The Palestinian side was always eager to engage in the kind of negotiations that can help roll back the occupation and realize comprehensive and lasting peace and thus wanted to show a positive attitude toward international efforts.

However, the absence of clear, agreed-upon and binding terms of reference for negotiations enables the Israeli government, which represents a coalition whose politics are far from the international consensus and international legality, to manipulate the resulting vagueness and ambiguity in order to further stall and thereby satisfy its right-wing constituency, in thrall to the Israeli settler movement.

This is a fatal flaw. In previous negotiating attempts, the failure of the peace process to prevent the consolidation of occupation through the expansion of illegal

Jewish settlements in occupied territory, including occupied East Jerusalem, was the single most important factor responsible for failure.

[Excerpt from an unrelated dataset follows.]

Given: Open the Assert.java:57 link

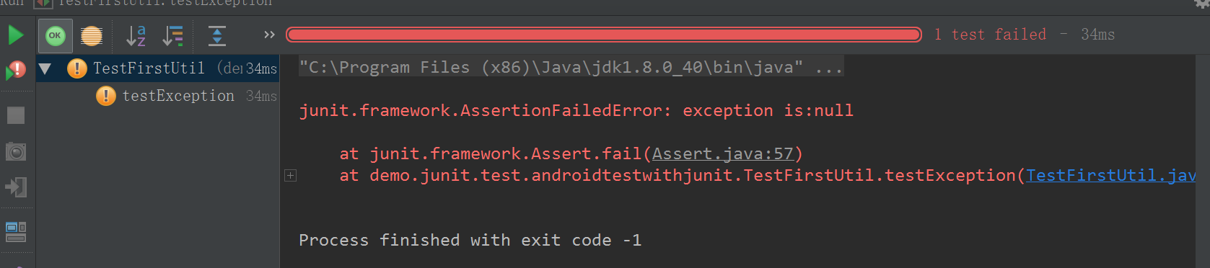Looking at the screenshot, I should (x=723, y=153).
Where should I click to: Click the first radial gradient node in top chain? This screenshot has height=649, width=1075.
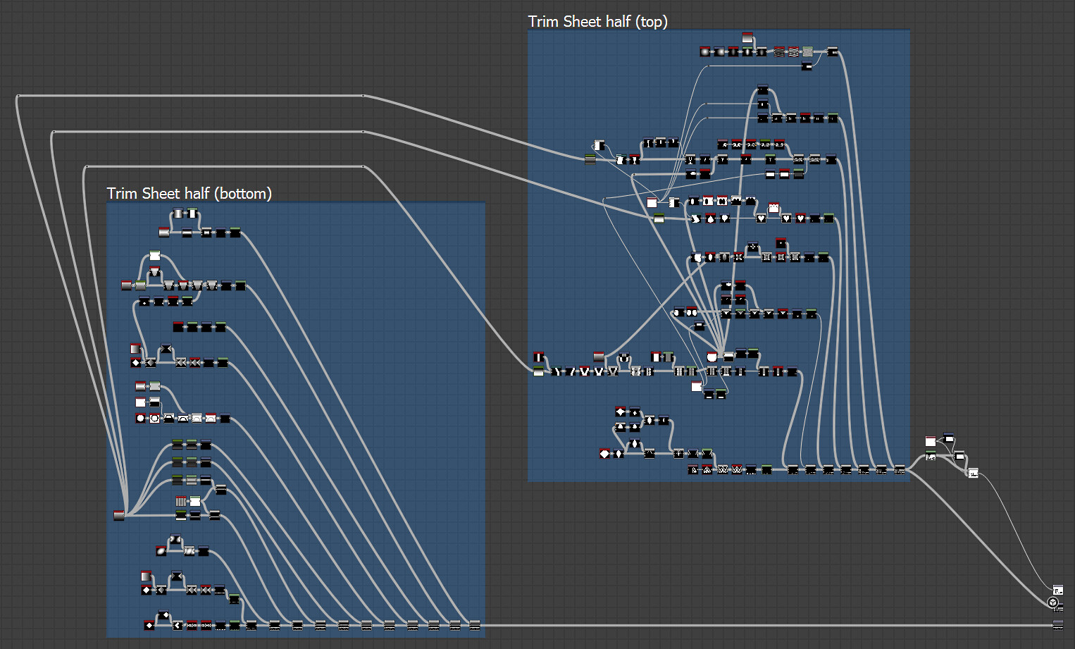point(704,51)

The Palestinians and the Arab parties are coming to the negotiations in good faith, but they will be looking at Israeli behavior on the ground, particularly when it comes to settlement activity, as the major criterion for judging Israel’s intentions and the credibility of the peace process.

It is thus of paramount importance that the international community, which in the road map agreed that the objective of the peace process is to “end the occupation that started in 1967,” not tolerate any attempts by Israel to create unilateral facts on the ground of the kind that would jeopardize that objective.

The peace process is supposed to complement the serious state-building process that the Palestinian government has been undertaking. It will also answer the question of what the international community is ready to do in order to realize a two-state solution in case the bilateral process fails to achieve that objective.


Ghassan Khatib
is co-editor of the bitterlemons family of Internet publications and director of the Government Media Center.


Comments

Posted by proudisraeli
08/27/2010  at  06:27 AM
which is it?

“The Palestinians and the Arab parties are coming to the negotiations in good faith”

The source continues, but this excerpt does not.